Contents

1 Introduction

The MethylSeqData package provides convenient access to several publicly available data sets in the form of SummarizedExperiment objects. The focus of this package is to capture datasets that are not easily read into R with a one-liner from, e.g., read.csv(). Instead, we do the necessary data munging so that users only need to call a single function to obtain a well-formed SummarizedExperiment`. For example:

library(MethylSeqData)
brain <- RizzardiHickeyBrain()
brain
## class: RangedSummarizedExperiment 
## dim: 24044157 72 
## metadata(0):
## assays(2): M Cov
## rownames: NULL
## rowData names(0):
## colnames(72): 5085_NAcc_unsorted 5086_BA9_unsorted ... 5628_NAcc_neg
##   5628_NAcc_pos
## colData names(3): donor neun tissue

Readers are referred to the SummarizedExperiment documentation for further information on how to work with SummarizedExperiment objects.

2 Available data sets

The listDatasets() function returns all available datasets in MethylSeqData, along with some summary statistics and the necessary R command to load them.

out <- listDatasets()
Reference Taxonomy Part Number Call
Rizzardi et al. (2019) Human brain 72 RizzardiHickeyBrain()
Chen et al. (2018) Mouse mammary gland 6 ChenMammaryData()

3 Adding new data sets

Please contact us if you have a data set that you would like to see added to this package. The only requirement is that your data set has publicly available count matrices and sample annotation. The more difficult/custom the format, the better, as its inclusion in this package will provide more value for other users in the R/Bioconductor community.

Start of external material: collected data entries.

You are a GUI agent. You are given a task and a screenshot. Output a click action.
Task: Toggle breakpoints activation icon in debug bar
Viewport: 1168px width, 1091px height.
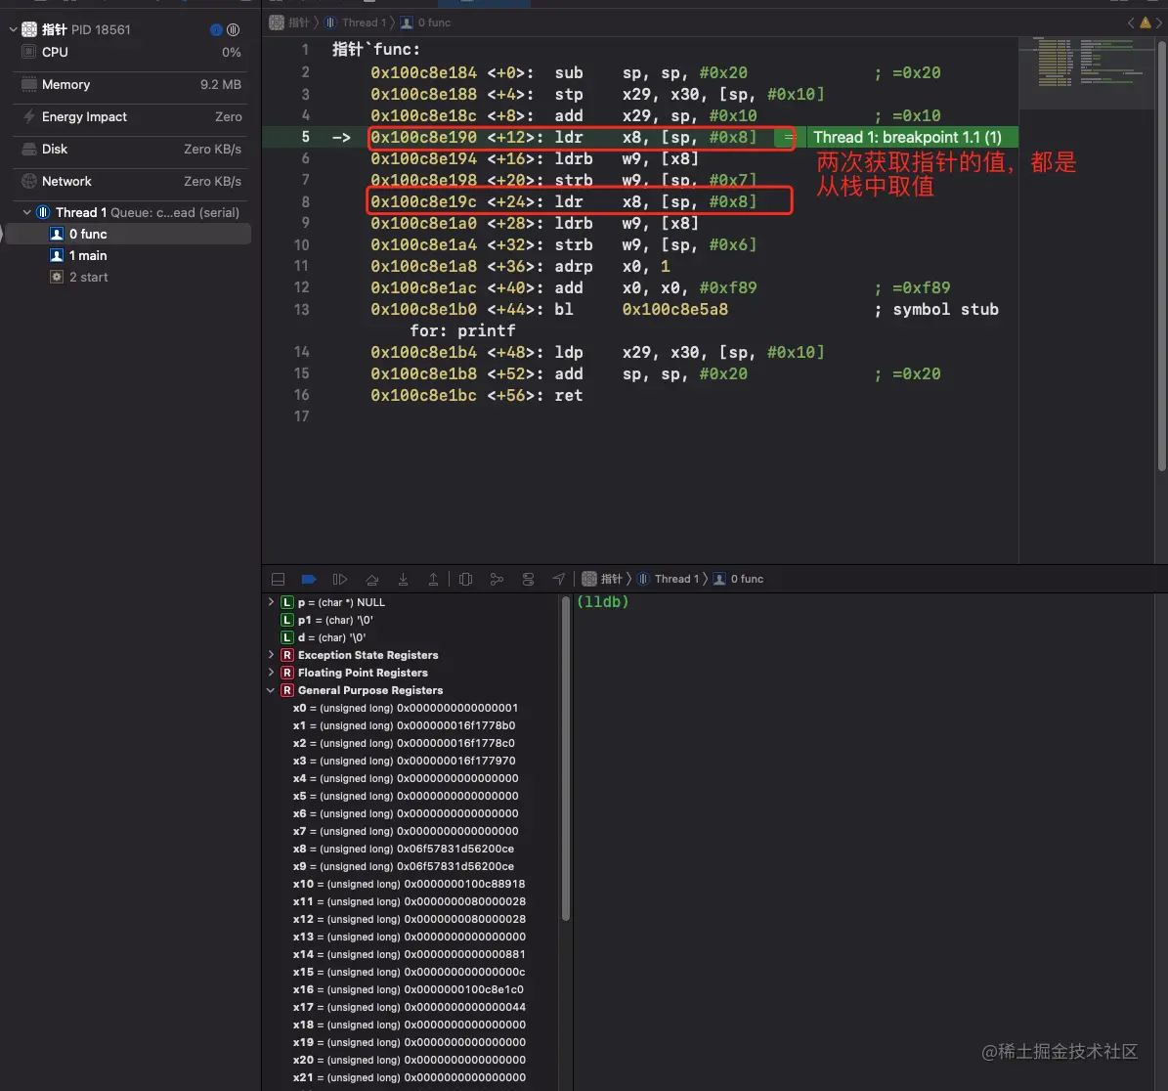coord(309,579)
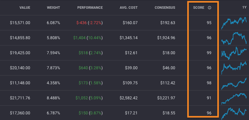The height and width of the screenshot is (120, 249).
Task: Sort by the AVG. COST column header
Action: [x=129, y=8]
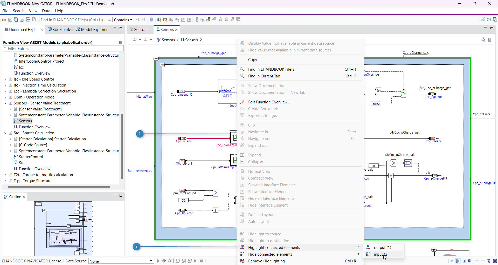The width and height of the screenshot is (498, 265).
Task: Click the help question mark icon
Action: [x=489, y=20]
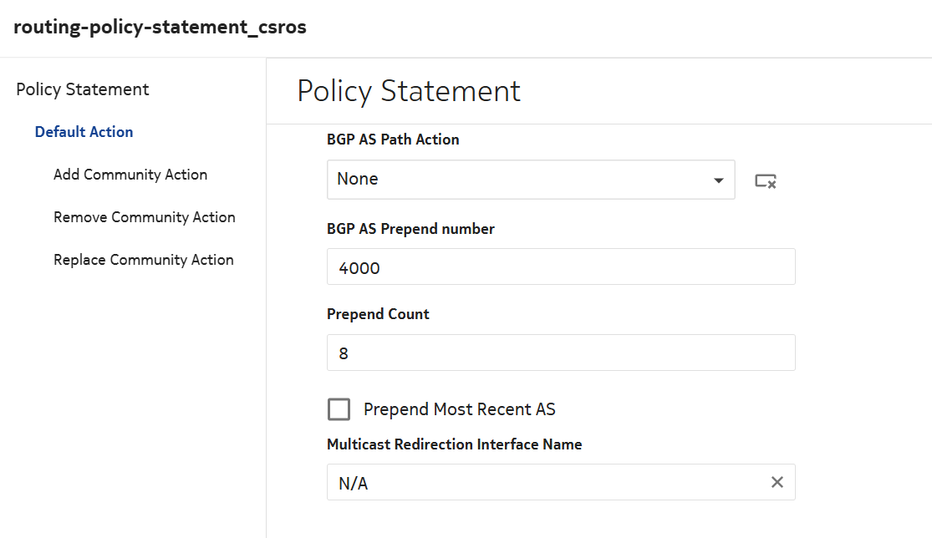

If you have already written code that processes your desired data set in a SummarizedExperiment-like form, we would welcome a pull request here. The process can be expedited by ensuring that you have the following files:

Potential contributors are recommended to examine some of the existing scripts in the package to pick up the coding conventions. Remember, we’re more likely to accept a contribution if it’s indistinguishable from something we might have written ourselves!

References

Chen, Y, B Pal, JE Visvader, and GK Smyth. 2018. “Differential Methylation Analysis of Reduced Representation Bisulfite Sequencing Experiments Using edgeR [Version 2; Peer Review: 2 Approved, 1 Approved with Reservations].” F1000Research 6 (2055). https://doi.org/10.12688/f1000research.13196.2.

Rizzardi, Lindsay F, Peter F Hickey, Varenka Rodriguez DiBlasi, Rakel Tryggvadóttir, Colin M Callahan, Adrian Idrizi, Kasper D Hansen, and Andrew P Feinberg. 2019. “Neuronal Brain-Region-Specific Dna Methylation and Chromatin Accessibility Are Associated with Neuropsychiatric Trait Heritability.” Nature Neuroscience 22 (2): 307–16.